_Try it:_
Transcribe the listing word for word.

_Records for this exercise:_
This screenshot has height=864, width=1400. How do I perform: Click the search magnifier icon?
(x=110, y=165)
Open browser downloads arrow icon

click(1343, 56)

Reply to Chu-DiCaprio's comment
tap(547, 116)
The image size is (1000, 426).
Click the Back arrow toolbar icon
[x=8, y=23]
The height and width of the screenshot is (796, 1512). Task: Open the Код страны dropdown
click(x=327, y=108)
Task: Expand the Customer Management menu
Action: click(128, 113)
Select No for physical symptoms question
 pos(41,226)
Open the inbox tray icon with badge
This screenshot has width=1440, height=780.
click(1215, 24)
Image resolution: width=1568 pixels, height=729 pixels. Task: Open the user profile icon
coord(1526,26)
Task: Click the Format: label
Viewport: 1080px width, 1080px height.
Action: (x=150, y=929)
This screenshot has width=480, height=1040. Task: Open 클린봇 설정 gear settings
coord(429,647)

_Result:_
This screenshot has height=864, width=1400. How do I perform: Click the search magnifier icon?
(x=110, y=165)
Open browser downloads arrow icon

click(1343, 56)

Reply to Chu-DiCaprio's comment
tap(547, 116)
The image size is (1000, 426).
Click the Back arrow toolbar icon
[x=8, y=23]
The height and width of the screenshot is (796, 1512). Task: Open the Код страны dropdown
click(x=327, y=108)
Task: Expand the Customer Management menu
Action: click(128, 113)
Select No for physical symptoms question
 pos(41,226)
Open the inbox tray icon with badge
This screenshot has width=1440, height=780.
click(1215, 24)
Image resolution: width=1568 pixels, height=729 pixels. Task: Open the user profile icon
coord(1526,26)
Task: Click the Format: label
Viewport: 1080px width, 1080px height.
Action: (x=150, y=929)
This screenshot has width=480, height=1040. Task: Open 클린봇 설정 gear settings
coord(429,647)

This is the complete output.